*TASK ITEM*
In the article on the Tokyo fireworks festival, on what date is the Sumida River Fireworks Festival slated to be held?

Home » Annual Tokyo Fireworks Festival To Be Held For 1st Time In 4 Years

Annual Tokyo Fireworks Festival To Be Held For 1st Time In 4 Years

A major annual firework festival in Tokyo will be held this summer for the first time in four years after the display was repeatedly canceled due to COVID-19 restrictions, the event’s organizer said Tuesday.

The Sumida River Fireworks Festival, considered a mainstay summer event in the Japanese capital, is slated to be held on July 29. The festival was greenlit ahead of the government’s decision to downgrade COVID-19 as a common disease next month.

“We would like people to be able to relax and have fun at the event for the first time in four years,” a spokesperson said.

Around 20,000 fireworks will be set off, with the display expected to attract about 950,000 people, according to the organizer.

Restrictions for events will be scrapped when the government downgrades the legal status of COVID-19 to Class 5, or the same category as seasonal influenza, on May 8.

The disease is currently designated as a special category equivalent to or stricter than Class 2, which covers infectious diseases such as tuberculosis and severe acute respiratory syndrome, or SARS, under the law.

The organizer said it will adhere to government policy in preventing the spread of infection.

Meanwhile Japan on Tuesday confirmed 10,219 new COVID-19 cases, an increase of about 500 from a week before.

Thirty-two deaths linked to COVID-19 were newly reported across the country, while the number of severe cases rose by four from Monday to 62.

In Tokyo, 1,490 new cases were confirmed, a rise of 133 from a week earlier. Four new deaths were reported, while the number of severe cases rose by two from Monday to five.

Among other prefectures in Japan, new cases totaled 785 in Osaka, 717 in Kanagawa, 663 in Hokkaido and 541 in Aichi.

*DATASET ENTRIES*
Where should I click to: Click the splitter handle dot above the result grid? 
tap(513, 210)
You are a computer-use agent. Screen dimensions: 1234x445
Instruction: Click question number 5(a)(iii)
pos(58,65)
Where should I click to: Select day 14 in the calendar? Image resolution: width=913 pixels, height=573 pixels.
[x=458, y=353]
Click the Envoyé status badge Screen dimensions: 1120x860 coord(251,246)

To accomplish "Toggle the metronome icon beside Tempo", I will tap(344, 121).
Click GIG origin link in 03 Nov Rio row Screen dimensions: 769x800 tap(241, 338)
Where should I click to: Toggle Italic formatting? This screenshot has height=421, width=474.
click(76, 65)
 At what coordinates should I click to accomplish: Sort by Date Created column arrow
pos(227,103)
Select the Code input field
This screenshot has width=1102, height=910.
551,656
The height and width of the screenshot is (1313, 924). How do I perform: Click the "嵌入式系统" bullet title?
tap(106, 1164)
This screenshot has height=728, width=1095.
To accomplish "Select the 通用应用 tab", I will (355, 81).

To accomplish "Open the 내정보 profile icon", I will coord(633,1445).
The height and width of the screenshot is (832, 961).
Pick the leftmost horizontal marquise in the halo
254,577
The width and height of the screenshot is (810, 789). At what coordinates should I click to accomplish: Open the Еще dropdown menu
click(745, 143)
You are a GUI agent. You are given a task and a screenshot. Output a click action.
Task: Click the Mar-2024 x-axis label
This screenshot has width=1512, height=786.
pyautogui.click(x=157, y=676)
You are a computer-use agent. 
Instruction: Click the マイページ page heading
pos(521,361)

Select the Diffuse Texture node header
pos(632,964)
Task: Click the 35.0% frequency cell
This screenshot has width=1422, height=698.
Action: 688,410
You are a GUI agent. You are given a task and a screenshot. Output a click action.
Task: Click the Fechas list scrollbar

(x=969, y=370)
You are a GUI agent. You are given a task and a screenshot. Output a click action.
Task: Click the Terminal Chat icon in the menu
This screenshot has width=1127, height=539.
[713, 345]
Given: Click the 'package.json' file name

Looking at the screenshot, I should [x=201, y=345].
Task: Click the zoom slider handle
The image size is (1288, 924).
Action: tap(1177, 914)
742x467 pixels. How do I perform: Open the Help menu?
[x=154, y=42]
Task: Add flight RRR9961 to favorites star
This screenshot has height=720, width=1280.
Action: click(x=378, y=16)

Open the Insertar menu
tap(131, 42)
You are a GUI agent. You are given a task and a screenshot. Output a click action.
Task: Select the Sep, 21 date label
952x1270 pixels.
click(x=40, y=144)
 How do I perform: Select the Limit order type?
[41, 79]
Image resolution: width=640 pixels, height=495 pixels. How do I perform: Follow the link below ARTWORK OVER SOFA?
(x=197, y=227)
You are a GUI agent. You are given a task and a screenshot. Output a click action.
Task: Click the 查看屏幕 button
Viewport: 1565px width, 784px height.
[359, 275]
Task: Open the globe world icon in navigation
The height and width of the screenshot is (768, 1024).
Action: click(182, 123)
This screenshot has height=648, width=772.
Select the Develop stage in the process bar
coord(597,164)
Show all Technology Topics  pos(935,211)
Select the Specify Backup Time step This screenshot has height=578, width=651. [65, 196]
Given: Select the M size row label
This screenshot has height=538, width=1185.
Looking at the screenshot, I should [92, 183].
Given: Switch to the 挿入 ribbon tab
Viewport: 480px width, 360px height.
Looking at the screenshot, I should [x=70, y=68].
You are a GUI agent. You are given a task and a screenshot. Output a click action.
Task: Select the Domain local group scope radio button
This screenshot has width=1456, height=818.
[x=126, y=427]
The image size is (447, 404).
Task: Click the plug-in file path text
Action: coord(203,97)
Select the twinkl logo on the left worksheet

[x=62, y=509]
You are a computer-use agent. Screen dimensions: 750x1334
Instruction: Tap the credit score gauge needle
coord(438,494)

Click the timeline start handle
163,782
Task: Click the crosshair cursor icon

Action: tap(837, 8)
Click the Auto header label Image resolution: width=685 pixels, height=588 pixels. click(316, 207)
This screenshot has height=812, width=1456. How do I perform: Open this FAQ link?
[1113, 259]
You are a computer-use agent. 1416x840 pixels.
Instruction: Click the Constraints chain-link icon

*SOLUTION BELOW*
July 29